Un día, la cadena de su bicicleta se soltó. Entonces al tratar de colocarla, giró con fuerza pedal para que la cadena se acomodara nuevamente. Pero por desgracia, no alcanzó a quitar la mano y sus dedos quedaron atrapados con los dientes del engranaje.

Como su bicicleta tenía freno a pedal, no podía retroceder el trayecto de la cadena. Así que tuvo que dar una vuelta completa hacia delante para liberar sus falanges. Al hacerlo, los pedazos de carne quedaron entre los engranajes y la cadena dejando traslucir sus huesos. En ese momento de tanto dolor, Carlos pensó en el sufrimiento que le ocasionaba a los animalitos que él cazaba con tanta alegría. Desde ahí, jamás volvió a colocar una trampa en el bosque.

Muchos son los que aún no han tomado conciencia, de las terribles consecuencias que implican la contaminación del medio ambiente. Y por ello, mantienen actitudes egoístas que afectan a todos. Por esta razón, quiero compartir algunos consejos que nos permitirán cambiar nuestra forma de actuar:

I – RESPETE A SUS SEMEJANTES: En la mayoría de los casos, la contaminación ambiental se produce por causa de la falta de respeto al prójimo. Priorizando cuestiones individualistas en lugar de buscar el bien común. Es hora de empezar a pensar en los demás, porque haciéndolo todos seremos favorecidos.

II – PRACTIQUE LA SOLIDARIDAD: Quizás haya cuestiones como la falta de agua, que momentáneamente no le afecten. Sin embargo, comience a ser solidario con quienes tienen estas necesidades preservando esos recursos. Porque nadie puede asegurar que nunca tendrá necesidad de ellos.

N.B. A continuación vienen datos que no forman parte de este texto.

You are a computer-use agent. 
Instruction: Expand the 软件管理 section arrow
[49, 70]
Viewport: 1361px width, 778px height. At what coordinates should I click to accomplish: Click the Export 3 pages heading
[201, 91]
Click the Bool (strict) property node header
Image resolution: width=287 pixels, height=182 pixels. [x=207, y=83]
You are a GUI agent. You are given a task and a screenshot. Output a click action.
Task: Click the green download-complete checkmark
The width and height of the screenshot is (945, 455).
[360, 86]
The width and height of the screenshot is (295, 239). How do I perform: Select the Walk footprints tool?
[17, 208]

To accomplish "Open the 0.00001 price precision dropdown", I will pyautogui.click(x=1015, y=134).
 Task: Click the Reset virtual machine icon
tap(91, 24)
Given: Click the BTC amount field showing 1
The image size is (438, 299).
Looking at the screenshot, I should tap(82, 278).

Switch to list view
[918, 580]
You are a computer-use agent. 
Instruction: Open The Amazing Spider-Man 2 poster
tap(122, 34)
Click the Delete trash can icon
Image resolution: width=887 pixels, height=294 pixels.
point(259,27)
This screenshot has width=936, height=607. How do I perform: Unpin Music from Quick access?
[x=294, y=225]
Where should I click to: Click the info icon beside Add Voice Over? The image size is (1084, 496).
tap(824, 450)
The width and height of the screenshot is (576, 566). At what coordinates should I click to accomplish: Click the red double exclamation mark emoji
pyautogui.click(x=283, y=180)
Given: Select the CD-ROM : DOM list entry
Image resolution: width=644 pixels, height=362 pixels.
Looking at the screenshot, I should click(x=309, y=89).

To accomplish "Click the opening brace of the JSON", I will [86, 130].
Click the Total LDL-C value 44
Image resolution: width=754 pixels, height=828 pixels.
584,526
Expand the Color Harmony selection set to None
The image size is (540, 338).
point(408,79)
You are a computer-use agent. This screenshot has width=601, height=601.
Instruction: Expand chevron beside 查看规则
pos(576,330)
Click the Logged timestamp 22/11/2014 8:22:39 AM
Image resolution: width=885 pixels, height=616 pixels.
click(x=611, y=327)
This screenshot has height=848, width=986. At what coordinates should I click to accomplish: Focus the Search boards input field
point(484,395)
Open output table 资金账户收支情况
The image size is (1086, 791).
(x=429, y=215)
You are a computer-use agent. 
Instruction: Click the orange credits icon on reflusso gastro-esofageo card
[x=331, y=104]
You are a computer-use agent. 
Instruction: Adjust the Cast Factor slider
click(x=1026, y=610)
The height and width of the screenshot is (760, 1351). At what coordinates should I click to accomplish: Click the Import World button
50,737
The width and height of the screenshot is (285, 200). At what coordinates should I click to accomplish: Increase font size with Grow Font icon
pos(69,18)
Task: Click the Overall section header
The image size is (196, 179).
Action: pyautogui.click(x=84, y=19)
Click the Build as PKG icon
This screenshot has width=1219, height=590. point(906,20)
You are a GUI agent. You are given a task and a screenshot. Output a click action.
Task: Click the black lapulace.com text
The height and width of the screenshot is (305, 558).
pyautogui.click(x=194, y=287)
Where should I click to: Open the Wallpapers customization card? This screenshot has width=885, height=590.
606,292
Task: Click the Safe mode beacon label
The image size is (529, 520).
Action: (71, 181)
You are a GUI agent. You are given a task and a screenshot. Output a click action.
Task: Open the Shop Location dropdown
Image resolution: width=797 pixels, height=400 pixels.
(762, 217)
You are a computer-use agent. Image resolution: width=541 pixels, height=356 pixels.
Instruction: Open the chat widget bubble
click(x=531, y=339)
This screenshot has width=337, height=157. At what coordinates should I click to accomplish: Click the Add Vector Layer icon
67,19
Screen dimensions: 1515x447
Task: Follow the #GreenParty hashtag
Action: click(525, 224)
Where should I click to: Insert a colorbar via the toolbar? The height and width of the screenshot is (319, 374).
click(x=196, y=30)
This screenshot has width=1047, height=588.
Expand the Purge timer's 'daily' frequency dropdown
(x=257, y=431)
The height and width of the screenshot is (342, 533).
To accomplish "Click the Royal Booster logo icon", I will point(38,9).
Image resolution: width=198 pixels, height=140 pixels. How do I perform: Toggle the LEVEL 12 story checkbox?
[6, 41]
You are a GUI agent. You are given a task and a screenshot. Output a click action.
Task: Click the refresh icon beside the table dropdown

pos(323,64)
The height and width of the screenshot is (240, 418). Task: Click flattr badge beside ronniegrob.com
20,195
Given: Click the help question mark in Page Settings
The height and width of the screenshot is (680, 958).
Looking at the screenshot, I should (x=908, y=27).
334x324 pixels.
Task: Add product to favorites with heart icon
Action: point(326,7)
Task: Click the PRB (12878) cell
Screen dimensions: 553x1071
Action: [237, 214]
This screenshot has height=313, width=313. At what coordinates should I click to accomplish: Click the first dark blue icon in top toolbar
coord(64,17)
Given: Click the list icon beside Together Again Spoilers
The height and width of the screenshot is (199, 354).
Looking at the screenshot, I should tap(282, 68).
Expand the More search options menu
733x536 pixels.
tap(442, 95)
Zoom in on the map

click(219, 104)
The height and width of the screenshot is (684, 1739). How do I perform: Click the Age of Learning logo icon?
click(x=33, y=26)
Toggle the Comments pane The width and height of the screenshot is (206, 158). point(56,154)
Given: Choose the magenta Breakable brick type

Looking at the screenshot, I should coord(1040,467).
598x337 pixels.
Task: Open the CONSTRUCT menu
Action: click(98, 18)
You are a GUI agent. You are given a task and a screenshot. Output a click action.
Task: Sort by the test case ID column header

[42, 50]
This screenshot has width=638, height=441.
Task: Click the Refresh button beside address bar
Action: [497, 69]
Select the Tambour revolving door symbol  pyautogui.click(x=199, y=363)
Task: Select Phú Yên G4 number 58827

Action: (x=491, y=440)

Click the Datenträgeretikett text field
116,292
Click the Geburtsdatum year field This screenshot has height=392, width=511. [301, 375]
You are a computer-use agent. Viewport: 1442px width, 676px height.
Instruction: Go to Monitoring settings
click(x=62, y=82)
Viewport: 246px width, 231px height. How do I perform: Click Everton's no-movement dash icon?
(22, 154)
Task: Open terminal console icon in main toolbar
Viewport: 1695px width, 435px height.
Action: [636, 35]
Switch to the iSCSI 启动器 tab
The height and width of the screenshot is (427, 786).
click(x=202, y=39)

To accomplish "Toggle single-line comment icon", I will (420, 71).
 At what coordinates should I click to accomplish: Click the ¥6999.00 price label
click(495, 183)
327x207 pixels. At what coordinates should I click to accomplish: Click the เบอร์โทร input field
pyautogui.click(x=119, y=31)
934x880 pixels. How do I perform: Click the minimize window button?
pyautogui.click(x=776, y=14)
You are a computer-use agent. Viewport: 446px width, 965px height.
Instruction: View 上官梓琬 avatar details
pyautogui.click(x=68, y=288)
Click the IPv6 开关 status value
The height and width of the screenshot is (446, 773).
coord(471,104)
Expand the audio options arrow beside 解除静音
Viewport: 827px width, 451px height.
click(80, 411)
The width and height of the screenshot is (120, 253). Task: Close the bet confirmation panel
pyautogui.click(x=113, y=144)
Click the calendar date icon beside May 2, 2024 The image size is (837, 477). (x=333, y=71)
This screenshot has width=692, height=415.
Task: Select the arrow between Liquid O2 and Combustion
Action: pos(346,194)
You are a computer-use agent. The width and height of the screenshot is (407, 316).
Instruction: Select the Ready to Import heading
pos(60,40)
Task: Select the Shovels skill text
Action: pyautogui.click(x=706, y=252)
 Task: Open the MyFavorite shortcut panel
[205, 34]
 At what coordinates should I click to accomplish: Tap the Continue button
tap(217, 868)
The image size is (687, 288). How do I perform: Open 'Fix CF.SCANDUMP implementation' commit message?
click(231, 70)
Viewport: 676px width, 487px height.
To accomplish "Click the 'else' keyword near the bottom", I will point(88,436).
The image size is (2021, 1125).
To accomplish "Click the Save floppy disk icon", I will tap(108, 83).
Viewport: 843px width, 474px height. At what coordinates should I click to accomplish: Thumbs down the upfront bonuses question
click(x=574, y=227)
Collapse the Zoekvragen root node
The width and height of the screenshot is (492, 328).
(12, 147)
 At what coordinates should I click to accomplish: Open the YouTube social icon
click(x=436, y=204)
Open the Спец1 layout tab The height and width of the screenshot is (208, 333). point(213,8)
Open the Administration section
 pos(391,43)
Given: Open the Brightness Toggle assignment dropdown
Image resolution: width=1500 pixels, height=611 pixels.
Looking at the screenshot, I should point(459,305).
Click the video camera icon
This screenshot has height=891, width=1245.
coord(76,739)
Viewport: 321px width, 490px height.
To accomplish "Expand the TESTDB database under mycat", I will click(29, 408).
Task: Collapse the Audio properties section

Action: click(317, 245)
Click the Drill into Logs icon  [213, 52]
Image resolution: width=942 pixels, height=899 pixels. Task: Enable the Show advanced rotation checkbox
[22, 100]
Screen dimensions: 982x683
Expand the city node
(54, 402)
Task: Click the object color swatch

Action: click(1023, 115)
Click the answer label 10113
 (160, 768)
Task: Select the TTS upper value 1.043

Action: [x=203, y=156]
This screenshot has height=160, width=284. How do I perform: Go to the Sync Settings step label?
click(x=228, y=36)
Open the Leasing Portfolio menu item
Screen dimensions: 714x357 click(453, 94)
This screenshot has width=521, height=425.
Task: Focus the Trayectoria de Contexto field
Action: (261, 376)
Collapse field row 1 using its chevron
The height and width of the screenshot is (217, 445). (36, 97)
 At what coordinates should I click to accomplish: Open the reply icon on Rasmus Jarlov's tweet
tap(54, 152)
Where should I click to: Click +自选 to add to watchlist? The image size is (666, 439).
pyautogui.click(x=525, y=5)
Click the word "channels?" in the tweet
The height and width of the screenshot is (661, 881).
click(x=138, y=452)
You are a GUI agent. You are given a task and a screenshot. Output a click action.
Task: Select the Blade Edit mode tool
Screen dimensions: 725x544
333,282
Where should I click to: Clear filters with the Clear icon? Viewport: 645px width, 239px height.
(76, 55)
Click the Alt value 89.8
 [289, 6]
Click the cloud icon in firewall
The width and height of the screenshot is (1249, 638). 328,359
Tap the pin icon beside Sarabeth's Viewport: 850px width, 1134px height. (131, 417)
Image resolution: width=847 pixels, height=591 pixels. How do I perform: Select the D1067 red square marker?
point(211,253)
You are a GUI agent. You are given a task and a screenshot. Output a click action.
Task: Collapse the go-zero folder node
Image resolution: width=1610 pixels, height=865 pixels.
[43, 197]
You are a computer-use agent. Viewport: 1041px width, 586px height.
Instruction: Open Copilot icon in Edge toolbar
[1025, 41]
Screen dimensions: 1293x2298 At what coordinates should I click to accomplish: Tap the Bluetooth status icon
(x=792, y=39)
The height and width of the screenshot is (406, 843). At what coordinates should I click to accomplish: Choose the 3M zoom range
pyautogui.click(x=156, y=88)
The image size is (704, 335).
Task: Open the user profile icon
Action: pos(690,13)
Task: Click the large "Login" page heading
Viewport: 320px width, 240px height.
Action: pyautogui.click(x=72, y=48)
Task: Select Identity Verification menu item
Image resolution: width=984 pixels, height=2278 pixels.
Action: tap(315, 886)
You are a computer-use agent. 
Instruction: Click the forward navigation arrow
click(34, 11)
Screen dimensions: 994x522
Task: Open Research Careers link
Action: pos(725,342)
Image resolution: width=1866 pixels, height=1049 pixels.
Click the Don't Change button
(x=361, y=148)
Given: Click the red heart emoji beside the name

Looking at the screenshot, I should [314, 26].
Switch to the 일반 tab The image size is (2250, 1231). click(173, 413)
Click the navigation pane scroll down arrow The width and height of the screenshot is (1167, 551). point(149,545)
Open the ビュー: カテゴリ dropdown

III – ACÉRQUESE AL CREADOR: La naturaleza es un bien preciado creado por Dios, que recobra su significado cuando entendemos cuánto vale nuestra vida. Y la única manera de lograrlo, es acercándonos al Creador para que él pueda transformar nuestro corazón. Al aceptar a Jesús como nuestro salvador, todas las cosas comienzan a tener el lugar que se merecen, entre ellas la naturaleza.

Conclusión:
Si nos diéramos cuenta del estado de emergencia ambiental en la que se encuentra nuestro planeta, dejaríamos de hacer cantidad de cosas que afectan directa o indirectamente al medio ambiente. De esto se trata precisamente la verdadera lucha ambientalista.